Festival des jiddischen Humors:
Von der Weisheit des Lachens


Jiddische Legenden, Lieder, Weisheiten & Schnurren - gespielt, erzählt, gesungen

vom 2. - 17. September 2004

So lautet der programmatische Titel eines zweiwöchigen Festivals, in welchem das Hackesche Hoftheater Berlin über sechs verschiedene Theater-Abende hinweg, zu unterhaltsamen Ausflügen in die Welt ostjüdischen Humors verlocken will.
Ein Thema, dem sich diese Spielstätte, als Berlins Adresse für jiddische Kultur am historischen Ort, seit Jahren verpflichtet fühlt, war doch diese Gegend rund um die Hackeschen Höfe eine dereinst von Ostjuden geprägter Berliner Stadtbezirk.

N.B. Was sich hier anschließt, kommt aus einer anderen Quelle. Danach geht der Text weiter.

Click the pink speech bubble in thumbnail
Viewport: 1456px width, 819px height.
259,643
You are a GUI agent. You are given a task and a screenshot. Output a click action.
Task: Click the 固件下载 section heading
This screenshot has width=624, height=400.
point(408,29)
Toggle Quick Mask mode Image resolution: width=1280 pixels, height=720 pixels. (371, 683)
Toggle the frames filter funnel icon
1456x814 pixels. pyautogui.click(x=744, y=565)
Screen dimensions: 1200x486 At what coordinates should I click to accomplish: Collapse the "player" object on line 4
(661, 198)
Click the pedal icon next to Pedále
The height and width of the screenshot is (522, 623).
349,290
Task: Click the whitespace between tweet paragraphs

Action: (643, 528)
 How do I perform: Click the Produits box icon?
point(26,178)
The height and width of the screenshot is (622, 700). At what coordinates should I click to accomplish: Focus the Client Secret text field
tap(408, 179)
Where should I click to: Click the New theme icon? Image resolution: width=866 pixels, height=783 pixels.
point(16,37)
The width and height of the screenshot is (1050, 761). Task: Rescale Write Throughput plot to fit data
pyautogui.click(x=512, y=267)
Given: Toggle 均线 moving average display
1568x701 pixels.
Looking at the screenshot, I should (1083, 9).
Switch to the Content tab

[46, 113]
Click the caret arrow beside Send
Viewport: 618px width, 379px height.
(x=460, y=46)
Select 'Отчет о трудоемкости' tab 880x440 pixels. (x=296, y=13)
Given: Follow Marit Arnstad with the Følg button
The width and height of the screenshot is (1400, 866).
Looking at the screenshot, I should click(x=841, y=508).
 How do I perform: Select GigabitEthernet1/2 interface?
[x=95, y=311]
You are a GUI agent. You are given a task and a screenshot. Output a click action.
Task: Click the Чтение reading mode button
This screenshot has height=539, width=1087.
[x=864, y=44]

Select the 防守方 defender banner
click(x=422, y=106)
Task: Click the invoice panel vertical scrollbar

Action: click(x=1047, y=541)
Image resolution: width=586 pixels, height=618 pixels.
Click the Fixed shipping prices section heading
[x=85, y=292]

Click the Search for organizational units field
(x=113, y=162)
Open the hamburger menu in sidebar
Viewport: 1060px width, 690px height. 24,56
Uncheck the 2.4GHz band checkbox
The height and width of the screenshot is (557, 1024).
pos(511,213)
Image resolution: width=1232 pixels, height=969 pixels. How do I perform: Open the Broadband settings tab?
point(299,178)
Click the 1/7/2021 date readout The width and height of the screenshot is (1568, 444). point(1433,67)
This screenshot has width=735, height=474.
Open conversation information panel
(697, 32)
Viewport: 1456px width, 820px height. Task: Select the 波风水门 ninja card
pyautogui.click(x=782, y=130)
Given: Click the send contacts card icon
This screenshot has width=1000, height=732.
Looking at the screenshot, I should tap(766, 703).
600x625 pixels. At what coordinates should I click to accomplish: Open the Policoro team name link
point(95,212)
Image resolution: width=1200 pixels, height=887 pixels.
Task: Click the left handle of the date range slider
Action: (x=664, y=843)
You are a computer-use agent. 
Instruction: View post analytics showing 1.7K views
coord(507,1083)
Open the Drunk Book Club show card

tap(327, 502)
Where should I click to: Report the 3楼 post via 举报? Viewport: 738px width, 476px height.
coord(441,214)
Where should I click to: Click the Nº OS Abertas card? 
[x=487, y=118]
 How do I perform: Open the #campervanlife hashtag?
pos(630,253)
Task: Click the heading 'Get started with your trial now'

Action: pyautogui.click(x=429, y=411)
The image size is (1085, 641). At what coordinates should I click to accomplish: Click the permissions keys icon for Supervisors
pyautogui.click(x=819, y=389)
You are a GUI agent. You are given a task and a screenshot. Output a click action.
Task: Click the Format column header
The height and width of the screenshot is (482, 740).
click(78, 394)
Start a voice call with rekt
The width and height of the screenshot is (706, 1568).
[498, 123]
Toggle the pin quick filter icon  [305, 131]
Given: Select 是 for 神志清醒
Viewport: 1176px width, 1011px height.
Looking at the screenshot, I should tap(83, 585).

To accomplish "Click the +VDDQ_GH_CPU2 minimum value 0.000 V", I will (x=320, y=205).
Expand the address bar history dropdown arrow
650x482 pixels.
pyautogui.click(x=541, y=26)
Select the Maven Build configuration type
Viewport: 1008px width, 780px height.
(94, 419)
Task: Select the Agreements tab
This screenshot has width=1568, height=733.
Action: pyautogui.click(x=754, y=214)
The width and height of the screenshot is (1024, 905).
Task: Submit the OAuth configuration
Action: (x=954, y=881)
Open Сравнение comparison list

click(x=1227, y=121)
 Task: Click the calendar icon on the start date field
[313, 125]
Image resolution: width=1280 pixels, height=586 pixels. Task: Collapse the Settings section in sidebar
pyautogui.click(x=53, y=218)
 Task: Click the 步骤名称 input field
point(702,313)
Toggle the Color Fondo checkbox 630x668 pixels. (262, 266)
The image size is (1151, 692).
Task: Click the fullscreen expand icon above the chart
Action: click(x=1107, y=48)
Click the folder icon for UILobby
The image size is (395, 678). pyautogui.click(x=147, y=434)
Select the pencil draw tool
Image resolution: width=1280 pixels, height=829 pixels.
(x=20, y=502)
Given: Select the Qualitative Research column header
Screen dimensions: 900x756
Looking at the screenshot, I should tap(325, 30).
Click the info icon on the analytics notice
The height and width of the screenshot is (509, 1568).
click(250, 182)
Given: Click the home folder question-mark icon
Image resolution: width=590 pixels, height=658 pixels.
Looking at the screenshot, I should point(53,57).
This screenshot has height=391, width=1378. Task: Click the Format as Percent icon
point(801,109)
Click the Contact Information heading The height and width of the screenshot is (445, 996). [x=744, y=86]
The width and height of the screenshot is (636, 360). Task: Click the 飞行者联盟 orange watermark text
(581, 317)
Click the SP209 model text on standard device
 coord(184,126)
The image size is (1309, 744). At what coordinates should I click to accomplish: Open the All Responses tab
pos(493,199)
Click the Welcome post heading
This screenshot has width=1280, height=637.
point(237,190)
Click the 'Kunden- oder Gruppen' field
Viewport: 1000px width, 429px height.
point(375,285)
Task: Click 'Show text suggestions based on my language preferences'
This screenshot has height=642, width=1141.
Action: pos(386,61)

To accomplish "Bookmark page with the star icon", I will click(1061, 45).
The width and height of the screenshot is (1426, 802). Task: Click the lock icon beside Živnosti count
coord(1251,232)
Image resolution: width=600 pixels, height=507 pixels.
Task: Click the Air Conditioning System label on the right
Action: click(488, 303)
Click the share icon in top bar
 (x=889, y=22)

So bilden diese sechs im Festival gebotenen Abende auch gewissermassen die Zusammenschau einer am Hackeschen Hoftheater über die letzten Jahre entwickelten Form musikalischen Erzähl-Theaters, wie sie für das volkstümliche ostjüdische Theater charakteristisch waren.
Die Badchanim, so hiessen diese Entertainer, waren philosophische Komödianten, die in schnellen Rollenwechseln, ohne jedes Requisit, aber mit Leib und Seele ihr Publikum packen mussten, nicht selten unterstützt von ihren musikalischen Vettern, den Klezmorim.
Sie boten - ausgestattet nur mit dem Reichtum ihres Könnens - ein zwar in seiner materiellen Beschaffenheit stets "armes Theater", aber geistig immer ein, die Welt im Wassertropfen spiegelndes, kleines "Welttheater".

Der Titel des Festivals stellt daher auch programmatisch in den Vordergrund, dass ostjüdischer Humor kein Lachen des Hohns wecken wollte, keines der Verachtung oder Vergeltung, sondern mit einer Art "weltlicher Frömmigkeit" den lachenden Blick auch immer auf sich selber richtete. So wie Isaak Bashevis Singer vom Jiddischen als der Sprache der "hoffenden Menschheit" sprach, so ist dieser ostjüdische Humor, gewonnen aus der Überlebenskraft der Schwachen, zu einem weisen Gelächter der Mitmenschlichkeit geworden.